Directions for this task:
Identify every line in the entries below that contains the string "resolution", counting only matches with the same case, and copy each such line.
- - -
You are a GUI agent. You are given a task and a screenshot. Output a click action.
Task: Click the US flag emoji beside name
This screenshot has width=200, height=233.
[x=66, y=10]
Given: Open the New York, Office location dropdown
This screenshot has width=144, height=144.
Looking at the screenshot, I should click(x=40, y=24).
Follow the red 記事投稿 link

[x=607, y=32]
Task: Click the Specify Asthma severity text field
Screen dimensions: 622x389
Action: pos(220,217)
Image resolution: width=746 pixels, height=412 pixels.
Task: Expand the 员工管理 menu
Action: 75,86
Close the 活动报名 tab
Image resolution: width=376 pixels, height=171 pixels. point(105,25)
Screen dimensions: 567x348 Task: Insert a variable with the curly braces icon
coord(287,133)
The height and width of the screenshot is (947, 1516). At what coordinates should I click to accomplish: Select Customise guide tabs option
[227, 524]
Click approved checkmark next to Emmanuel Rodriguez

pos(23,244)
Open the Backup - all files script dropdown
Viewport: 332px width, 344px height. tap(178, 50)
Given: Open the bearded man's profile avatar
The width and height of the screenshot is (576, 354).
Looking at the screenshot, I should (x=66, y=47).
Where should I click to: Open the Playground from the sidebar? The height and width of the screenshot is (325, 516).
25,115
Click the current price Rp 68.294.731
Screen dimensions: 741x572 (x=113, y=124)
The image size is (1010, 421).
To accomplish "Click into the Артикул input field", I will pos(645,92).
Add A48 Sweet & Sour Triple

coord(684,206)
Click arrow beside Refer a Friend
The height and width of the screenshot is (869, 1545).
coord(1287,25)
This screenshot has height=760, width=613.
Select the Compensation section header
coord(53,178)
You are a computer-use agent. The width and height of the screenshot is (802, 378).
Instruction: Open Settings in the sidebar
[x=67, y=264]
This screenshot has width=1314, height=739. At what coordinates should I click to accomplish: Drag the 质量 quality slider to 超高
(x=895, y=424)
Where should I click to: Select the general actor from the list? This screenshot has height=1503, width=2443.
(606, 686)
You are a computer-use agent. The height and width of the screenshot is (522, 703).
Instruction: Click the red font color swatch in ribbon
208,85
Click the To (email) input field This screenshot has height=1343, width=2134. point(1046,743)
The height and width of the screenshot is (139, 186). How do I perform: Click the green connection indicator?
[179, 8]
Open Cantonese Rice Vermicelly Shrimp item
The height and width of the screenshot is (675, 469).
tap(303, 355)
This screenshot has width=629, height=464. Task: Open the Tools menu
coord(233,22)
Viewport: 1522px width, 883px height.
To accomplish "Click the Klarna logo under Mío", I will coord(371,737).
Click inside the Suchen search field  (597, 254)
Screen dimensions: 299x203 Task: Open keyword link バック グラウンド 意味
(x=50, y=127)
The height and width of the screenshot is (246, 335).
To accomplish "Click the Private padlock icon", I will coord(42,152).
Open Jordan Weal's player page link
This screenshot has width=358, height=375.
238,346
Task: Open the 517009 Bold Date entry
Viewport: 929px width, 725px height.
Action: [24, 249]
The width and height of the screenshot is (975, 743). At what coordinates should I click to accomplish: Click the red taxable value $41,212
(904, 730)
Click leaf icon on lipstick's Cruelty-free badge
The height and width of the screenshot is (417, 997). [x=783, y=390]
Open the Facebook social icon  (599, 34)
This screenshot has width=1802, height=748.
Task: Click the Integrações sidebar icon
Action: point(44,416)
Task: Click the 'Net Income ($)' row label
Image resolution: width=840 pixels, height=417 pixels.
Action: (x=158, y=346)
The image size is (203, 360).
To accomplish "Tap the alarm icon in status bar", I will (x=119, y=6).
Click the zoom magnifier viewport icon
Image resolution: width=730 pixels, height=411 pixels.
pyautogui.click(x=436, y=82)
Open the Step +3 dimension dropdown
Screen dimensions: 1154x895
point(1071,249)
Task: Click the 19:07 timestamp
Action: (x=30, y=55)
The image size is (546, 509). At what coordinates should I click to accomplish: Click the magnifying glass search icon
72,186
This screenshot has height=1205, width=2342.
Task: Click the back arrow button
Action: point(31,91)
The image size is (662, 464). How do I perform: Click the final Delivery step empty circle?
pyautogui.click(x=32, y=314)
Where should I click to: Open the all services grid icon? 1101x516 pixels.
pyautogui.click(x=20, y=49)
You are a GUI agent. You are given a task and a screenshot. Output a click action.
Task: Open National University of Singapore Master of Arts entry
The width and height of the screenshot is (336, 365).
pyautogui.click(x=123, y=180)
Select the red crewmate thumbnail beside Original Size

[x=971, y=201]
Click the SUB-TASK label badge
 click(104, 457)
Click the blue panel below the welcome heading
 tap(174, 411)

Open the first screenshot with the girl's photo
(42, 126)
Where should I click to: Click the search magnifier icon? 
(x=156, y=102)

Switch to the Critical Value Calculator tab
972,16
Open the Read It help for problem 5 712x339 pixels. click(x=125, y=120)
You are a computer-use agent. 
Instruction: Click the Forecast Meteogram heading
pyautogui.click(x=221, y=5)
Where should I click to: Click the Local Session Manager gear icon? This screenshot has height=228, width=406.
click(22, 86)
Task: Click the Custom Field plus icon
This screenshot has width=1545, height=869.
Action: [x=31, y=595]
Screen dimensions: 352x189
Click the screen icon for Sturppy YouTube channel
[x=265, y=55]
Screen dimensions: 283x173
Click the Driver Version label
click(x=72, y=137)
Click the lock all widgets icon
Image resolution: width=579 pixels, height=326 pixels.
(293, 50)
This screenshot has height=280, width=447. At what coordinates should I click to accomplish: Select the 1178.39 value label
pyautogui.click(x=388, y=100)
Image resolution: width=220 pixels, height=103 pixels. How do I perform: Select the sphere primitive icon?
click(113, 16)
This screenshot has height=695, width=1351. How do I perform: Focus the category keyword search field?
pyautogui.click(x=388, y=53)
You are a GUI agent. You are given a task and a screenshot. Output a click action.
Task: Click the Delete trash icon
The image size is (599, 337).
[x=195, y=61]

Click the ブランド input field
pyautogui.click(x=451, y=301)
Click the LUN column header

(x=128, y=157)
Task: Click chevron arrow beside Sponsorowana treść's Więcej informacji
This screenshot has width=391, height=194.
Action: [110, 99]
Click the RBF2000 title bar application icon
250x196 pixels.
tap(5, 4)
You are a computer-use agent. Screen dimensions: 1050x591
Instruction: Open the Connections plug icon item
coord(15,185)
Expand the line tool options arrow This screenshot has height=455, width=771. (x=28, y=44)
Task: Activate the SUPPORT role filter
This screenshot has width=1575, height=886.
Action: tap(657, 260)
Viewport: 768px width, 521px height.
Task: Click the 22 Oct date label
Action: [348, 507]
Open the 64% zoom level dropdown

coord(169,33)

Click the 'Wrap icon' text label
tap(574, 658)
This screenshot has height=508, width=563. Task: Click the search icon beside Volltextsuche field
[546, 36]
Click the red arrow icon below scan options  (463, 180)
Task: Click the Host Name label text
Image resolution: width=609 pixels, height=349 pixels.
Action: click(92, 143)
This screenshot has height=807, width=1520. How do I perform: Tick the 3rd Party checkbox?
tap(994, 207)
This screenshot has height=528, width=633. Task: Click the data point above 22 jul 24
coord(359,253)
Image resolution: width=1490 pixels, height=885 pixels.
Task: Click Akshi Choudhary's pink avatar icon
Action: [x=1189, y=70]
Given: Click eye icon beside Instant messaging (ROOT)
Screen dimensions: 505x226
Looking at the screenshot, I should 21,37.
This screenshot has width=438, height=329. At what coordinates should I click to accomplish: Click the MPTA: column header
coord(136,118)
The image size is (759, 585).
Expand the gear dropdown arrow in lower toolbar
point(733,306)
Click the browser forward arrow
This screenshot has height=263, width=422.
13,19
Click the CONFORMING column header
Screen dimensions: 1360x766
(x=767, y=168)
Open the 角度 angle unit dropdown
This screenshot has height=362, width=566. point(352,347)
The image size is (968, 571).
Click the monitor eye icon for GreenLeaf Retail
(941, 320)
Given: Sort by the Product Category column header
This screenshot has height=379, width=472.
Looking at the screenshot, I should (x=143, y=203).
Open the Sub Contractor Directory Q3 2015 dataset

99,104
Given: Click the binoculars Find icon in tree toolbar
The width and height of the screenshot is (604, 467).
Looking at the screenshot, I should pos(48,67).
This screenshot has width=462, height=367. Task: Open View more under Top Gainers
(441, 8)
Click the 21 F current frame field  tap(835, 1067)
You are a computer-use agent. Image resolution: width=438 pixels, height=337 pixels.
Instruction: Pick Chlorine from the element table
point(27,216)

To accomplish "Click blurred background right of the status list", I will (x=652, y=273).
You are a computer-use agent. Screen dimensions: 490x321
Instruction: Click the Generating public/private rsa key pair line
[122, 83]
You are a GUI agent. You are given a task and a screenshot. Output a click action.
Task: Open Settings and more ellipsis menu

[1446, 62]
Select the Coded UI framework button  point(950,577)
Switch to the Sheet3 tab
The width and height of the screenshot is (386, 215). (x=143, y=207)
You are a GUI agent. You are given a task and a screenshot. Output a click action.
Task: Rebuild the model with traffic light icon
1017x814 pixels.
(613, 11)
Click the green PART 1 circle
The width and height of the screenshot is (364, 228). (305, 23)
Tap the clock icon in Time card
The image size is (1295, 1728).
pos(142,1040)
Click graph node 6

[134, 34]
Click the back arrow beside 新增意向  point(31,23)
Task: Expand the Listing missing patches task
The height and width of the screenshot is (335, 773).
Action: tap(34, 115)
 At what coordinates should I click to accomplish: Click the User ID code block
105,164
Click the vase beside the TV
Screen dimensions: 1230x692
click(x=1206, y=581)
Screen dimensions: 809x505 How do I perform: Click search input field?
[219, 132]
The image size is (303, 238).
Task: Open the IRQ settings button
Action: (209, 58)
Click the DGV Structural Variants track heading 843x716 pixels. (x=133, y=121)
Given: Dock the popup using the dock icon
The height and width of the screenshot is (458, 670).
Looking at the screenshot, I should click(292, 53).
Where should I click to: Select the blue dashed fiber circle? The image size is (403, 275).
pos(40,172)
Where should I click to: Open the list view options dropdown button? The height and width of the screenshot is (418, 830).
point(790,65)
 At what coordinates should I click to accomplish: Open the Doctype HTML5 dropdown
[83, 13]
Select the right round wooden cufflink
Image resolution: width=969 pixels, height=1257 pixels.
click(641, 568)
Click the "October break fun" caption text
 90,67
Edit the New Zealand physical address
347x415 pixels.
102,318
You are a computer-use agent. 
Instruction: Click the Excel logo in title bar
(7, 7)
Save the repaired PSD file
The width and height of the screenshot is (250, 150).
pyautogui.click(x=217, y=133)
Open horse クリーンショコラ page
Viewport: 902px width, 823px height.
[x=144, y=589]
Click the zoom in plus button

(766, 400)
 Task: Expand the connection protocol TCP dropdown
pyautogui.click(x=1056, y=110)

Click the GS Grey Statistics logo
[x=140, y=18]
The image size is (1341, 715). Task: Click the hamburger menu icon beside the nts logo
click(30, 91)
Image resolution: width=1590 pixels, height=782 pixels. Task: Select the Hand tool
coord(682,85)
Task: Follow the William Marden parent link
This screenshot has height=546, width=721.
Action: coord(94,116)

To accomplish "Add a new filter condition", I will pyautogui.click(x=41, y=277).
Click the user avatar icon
- - -
Correct output:
Image resolution: width=746 pixels, height=412 pixels.
Image resolution: width=376 pixels, height=171 pixels. point(105,25)
Image resolution: width=840 pixels, height=417 pixels.
Image resolution: width=730 pixels, height=411 pixels.
Image resolution: width=579 pixels, height=326 pixels.
Image resolution: width=220 pixels, height=103 pixels. How do I perform: Select the sphere primitive icon?
Image resolution: width=609 pixels, height=349 pixels.
Image resolution: width=1490 pixels, height=885 pixels.
You are a computer-use agent. Image resolution: width=438 pixels, height=337 pixels.
Image resolution: width=969 pixels, height=1257 pixels.
Image resolution: width=1590 pixels, height=782 pixels. Task: Select the Hand tool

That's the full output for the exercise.